The block hash is used to calculate the transaction "freshness". It is used to make sure the transaction does not get lost (let's say somewhere in the network) and then arrive hours, days, or years later when it is not longer relevant or would be undesirable to execute. The transaction does not need to arrive at the specific block, instead it is required to arrive within certain number of blocks from the bock identified by the block_hash (as of 2019-10-27 the constant is 10 blocks). Any transaction arriving outside this threshold is considered to be invalid.
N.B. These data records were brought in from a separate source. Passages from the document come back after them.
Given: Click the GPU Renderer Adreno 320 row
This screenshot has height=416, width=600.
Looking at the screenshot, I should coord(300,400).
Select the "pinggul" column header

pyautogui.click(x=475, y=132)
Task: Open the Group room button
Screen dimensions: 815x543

near-shell or other tool that Alice uses then signs this transaction, by: computing the hash of the transaction and signing it with the secret key, resulting in a SignedTransaction object.

Sending the transaction

To send the transaction, near-shell connects through the RPC to any Near Protocol node and submits it. If users wants to wait until the transaction is processed they can use send_tx_commit JSONRPC method which waits for the transaction to appear in a block. Otherwise the user can use send_tx_async.

Transaction to receipt

We skip the details on how the transaction arrives to be processed by the runtime, since it is a part of the blockchain layer discussion. We consider the moment where SignedTransaction is getting passed to Runtime::apply of the runtime crate. Runtime::apply immediately passes transaction to Runtime::process_transaction which in turn does the following:

  • Verifies that transaction is valid;
  • Applies initial reversible and irreversible charges to alice_near account;
  • Creates a receipt with the same set of actions directed towards bob_near.
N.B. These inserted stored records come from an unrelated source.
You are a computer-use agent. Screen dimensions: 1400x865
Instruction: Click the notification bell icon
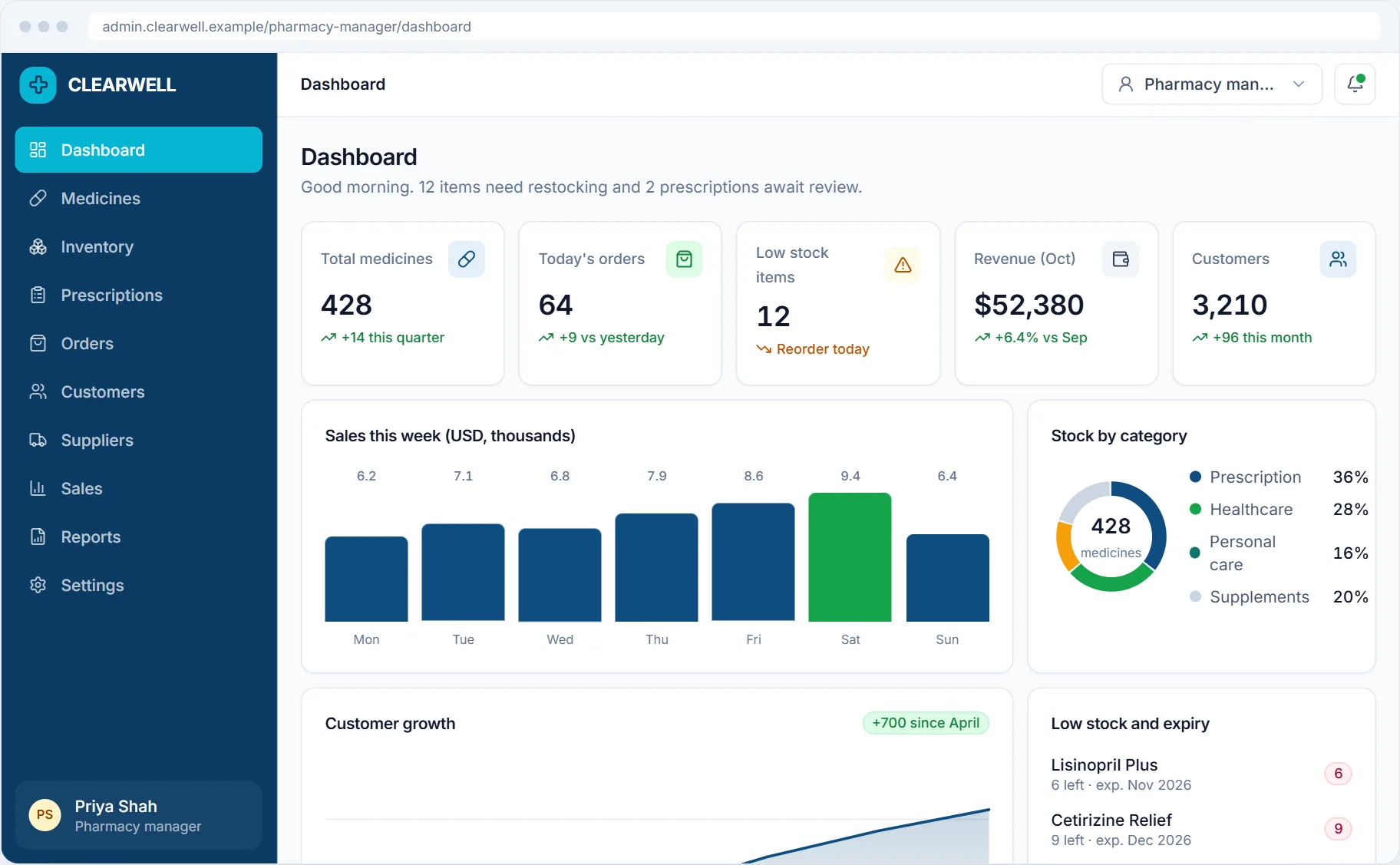pyautogui.click(x=1355, y=84)
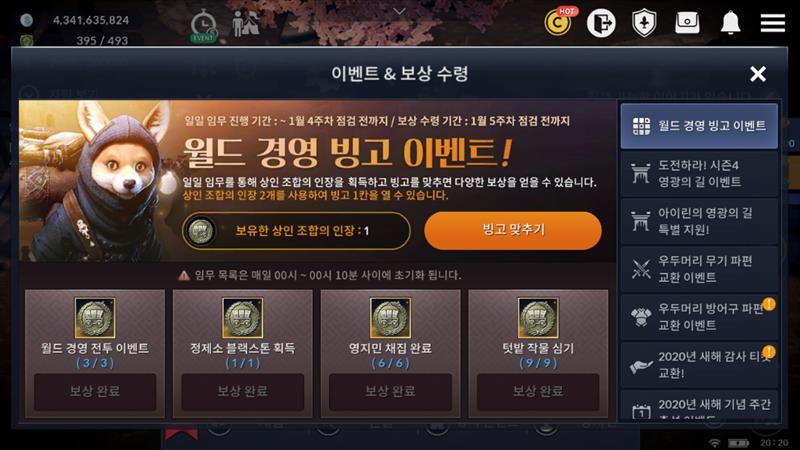Open the HOT coin shop icon
Image resolution: width=800 pixels, height=450 pixels.
click(559, 22)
The first two items are performed inside Runtime::verify_and_charge_transaction method. Specifically it does the following checks:

  • Verifies that alice_near and bob_near are syntactically valid account ids;
  • Verifies that the signature of the transaction is correct based on the transaction hash and the attached public key;
  • Retrieves the latest state of the alice_near account, and simultaneously checks that it exists;
  • Retrieves the state of the access key of that alice_near used to sign the transaction;
  • Checks that transaction nonce is greater than the nonce of the latest transaction executed with that access key;
  • Checks whether the account that signed the transaction is the same as the account that receives it. In our case the sender (alice_near) and the receiver (bob_near) are not the same. We apply different fees if receiver and sender is the same account;
  • Applies the storage rent to the alice_near account;
  • Computes how much gas we need to spend to convert this transaction to a receipt;
  • Computes how much balance we need to subtract from alice_near, in this case it is 100 tokens;
  • Deducts the tokens and the gas from alice_near balance, using the current gas price;
  • Checks whether after all these operations account has enough balance to passively pay for the rent for the next several blocks (an economical constant defined by Near Protocol). Otherwise account will be open for an immediate deletion, which we do not want;
  • Updates the alice_near account with the new balance and the used access key with the new nonce;
  • Computes how much reward should be paid to the validators from the burnt gas.

If any of the above operations fail all of the changes will be reverted.

Processing receipt

The receipt created in the previous section will eventually arrive to a runtime on the shard that hosts bob_near account. Again, it will be processed by Runtime::apply which will immediately call Runtime::process_receipt. It will check that this receipt does not have data dependencies (which is only the case of function calls) and will then call Runtime::apply_action_receipt on TransferAction. Runtime::apply_action_receipt will perform the following checks:

  • Retrieves the state of bob_near account, if it still exists (it is possible that Bob has deleted his account concurrently with the transfer transaction);
  • Applies the rent to Bob's account;
  • Computes the cost of processing a receipt and a transfer action;
  • Checks if bob_near still exists and if it is deposits the transferred tokens;
  • Computes how much reward should be paid to the validators from the burnt gas.